▶ _Text excerpt_:

^^^^^^^^^^^^^^^^

The first thing to do is determine if it's the drive or the
enclosure. Most of the "crashed" drives I've encountered are actually
fine, but have some issue with the enclosure they're in (power
supply, controller card, etc). I've even had a client's LaCIe drive,
with an entire mix and edit go on fire (flame, sparks, smoke) I
removed the drive, placed it in a new enclosure and it was fine.
Migrated all of the material to a new drive and still used the burnt
one as an auxiliary drive 4 years later.
Some RAIDS, esp. G-RAID have had controller card/chip issues. We went
through a whole season of problems with them, eventually sending them
all back for repair whether they had issues or not. Just heard from a
client last week who had a similar problem with an OWC drive this
summer. They repaired it for free and the data was fine.

^^^^^^^^^^^^^^^^

▶ _Material supplied_:

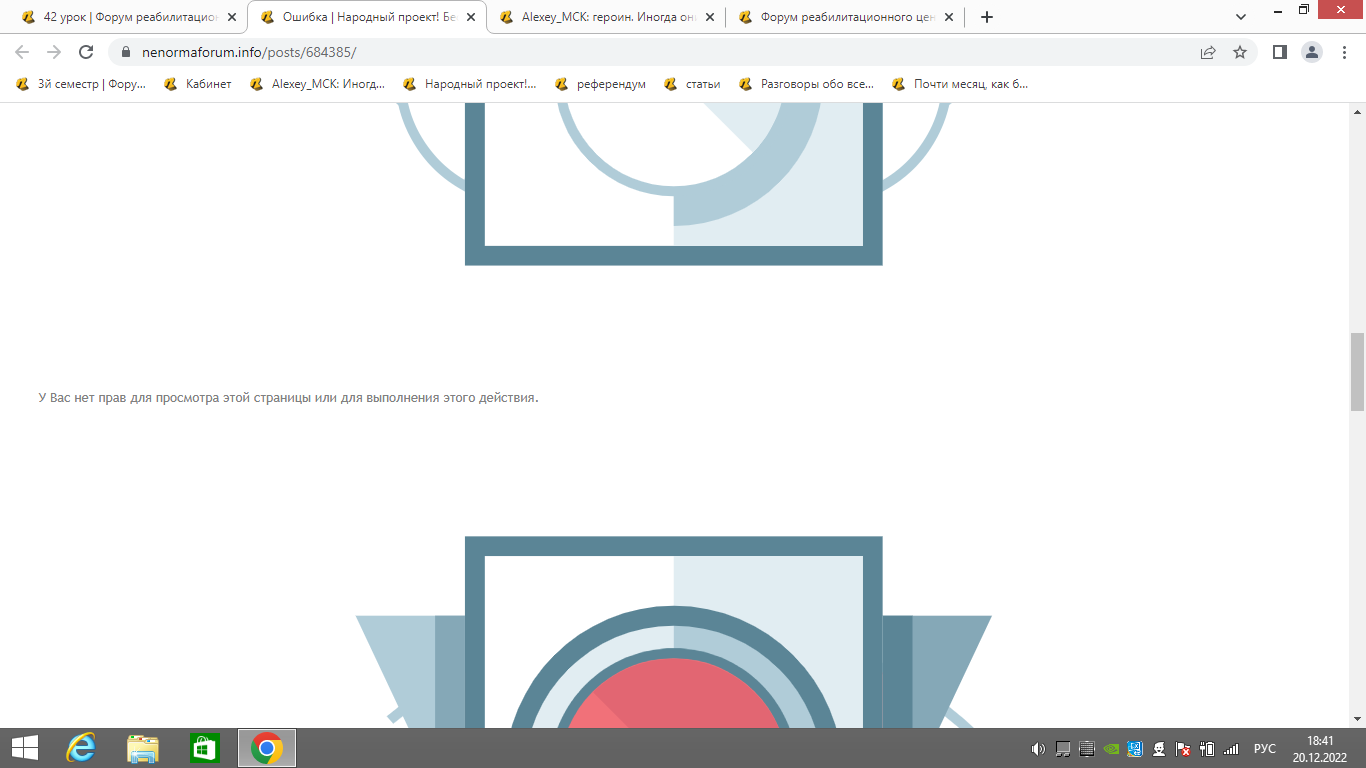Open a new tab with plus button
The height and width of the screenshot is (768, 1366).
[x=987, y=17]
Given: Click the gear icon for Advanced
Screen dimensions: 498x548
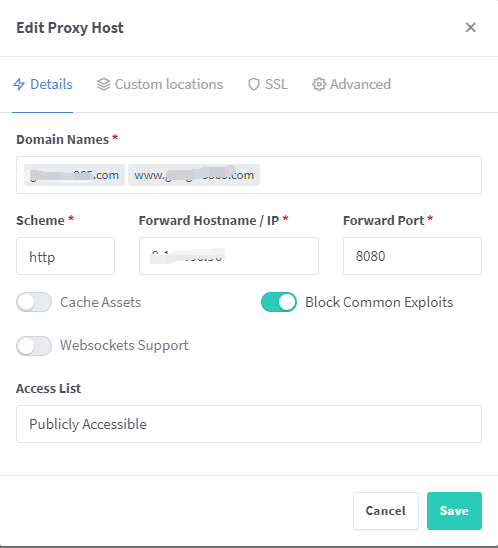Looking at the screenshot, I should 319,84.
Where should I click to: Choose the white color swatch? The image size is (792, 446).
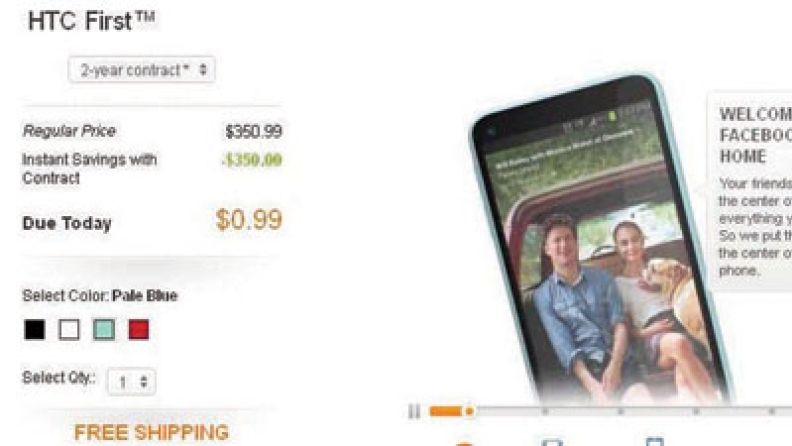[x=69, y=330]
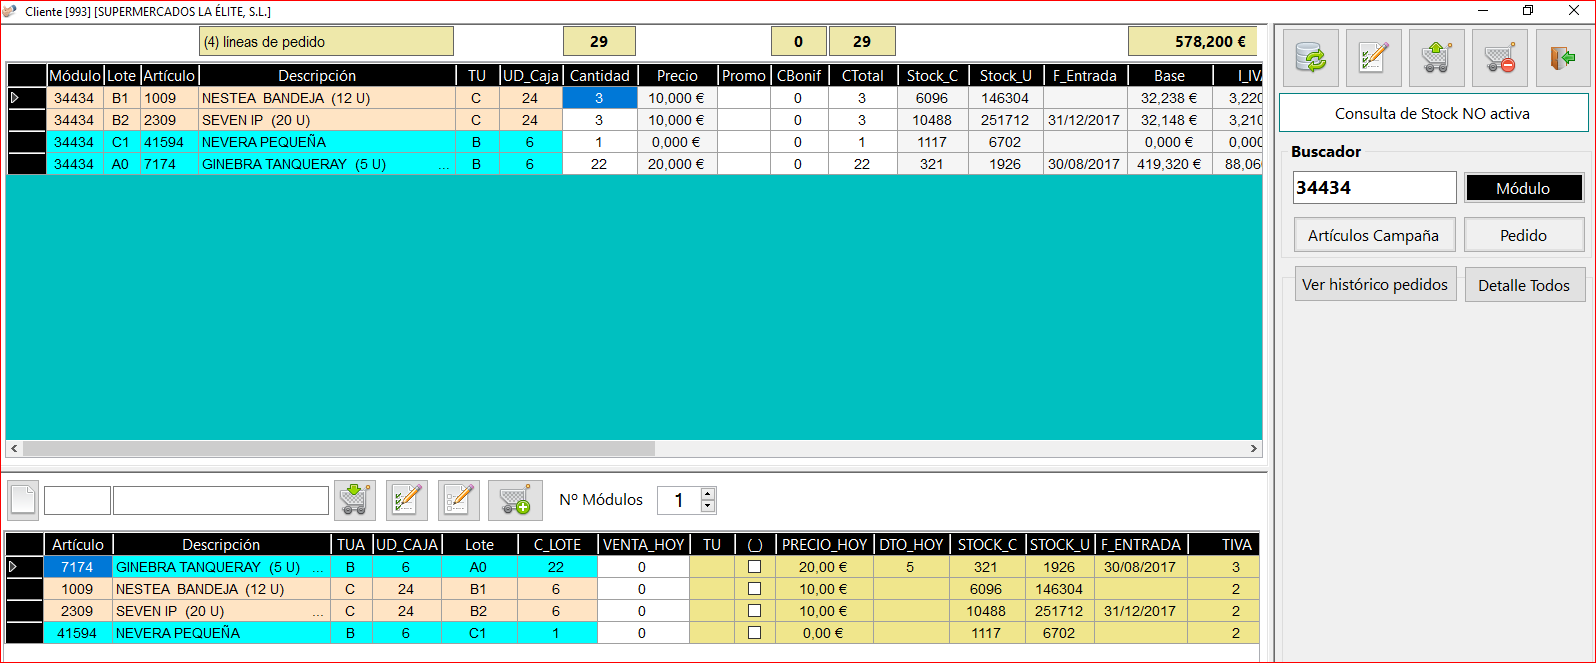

^^^^^^^^^^^^^^^^

Set down the passage in the drive-enclosure text above, starting with "The first thing" and going on through "data was fine.", word for word.

▶ _Answer to this exercise_:
The first thing to do is determine if it's the drive or the
enclosure. Most of the "crashed" drives I've encountered are actually
fine, but have some issue with the enclosure they're in (power
supply, controller card, etc). I've even had a client's LaCIe drive,
with an entire mix and edit go on fire (flame, sparks, smoke) I
removed the drive, placed it in a new enclosure and it was fine.
Migrated all of the material to a new drive and still used the burnt
one as an auxiliary drive 4 years later.
Some RAIDS, esp. G-RAID have had controller card/chip issues. We went
through a whole season of problems with them, eventually sending them
all back for repair whether they had issues or not. Just heard from a
client last week who had a similar problem with an OWC drive this
summer. They repaired it for free and the data was fine.